Wheeled vehicle equipment

Wagons, and other similar wheeled vehicles were known to have been used across Northern Europe, with a particular concentration of early Urnfield finds from southern Germany. There are at least a dozen known four-wheeled wagon burials are known datable to the Urnfield culture (1300-750 BC), and the unearthing of related wheeled vehicle equipment in Britain, led Brendan O'Connor to suggest a date of c.1,140-1,020 BC (Wilburton Park metalwork phase) as the point when wheeled vehicles made their first appearance.

Nave bands

Nave bands were used to strengthen the hub of a spoked wheels and were designed to prevent the wheel from splitting.

Dating and distribution

Date: 950BC-750BC
Distribution: Few have been discovered

Example

Bronze nave band: annular band cast with two ribs and a flange, which served to strengthen the hub of a wooden spoked wheel and prevent splitting.

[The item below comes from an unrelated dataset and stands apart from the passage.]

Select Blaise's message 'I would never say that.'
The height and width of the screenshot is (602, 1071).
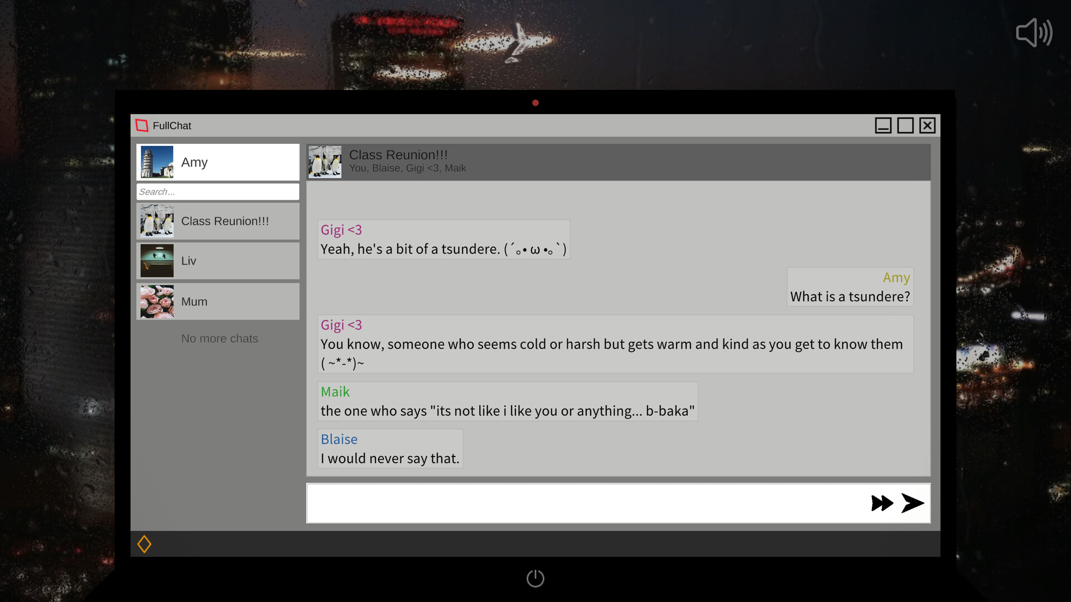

British Museum Registration number: WG.1288
Bronze nave band: annular band cast with two ribs and a spreading flange; used to strengthen the hub of a wooden spoked wheel and prevent splitting; surface corroded; green.

Phalerae

Phalerae are bronze disks with a central disc attachment which sometimes does not survive. Some Phalerae in Bavaria have been found in graves with horse gear indicating that they had some connection to horses. Perhaps they decorated horse's harnesses but we cannot be sure and they could be some sort of personal ornament or shield bosses.

Dating and distribution

Date: 950-800 BC
Distribution: England, Ireland and Wales

Example

Copper alloy disc headed pin with round section; surface non-corroded; dark green.

British Museum registration number: WG.1290
Copper alloy phalera: one of a pair; cast bronze shallow-domed disc with central perforation; four loops on the reverse allowing attachment to straps or surface of fabric; surface corroded; green.

References

  • O'Connor, B. (1975). Six prehistoric phalerae in the London museum and a discussion of other phalerae from the British Isles. The Antiquaries Journal. 55, 215-226.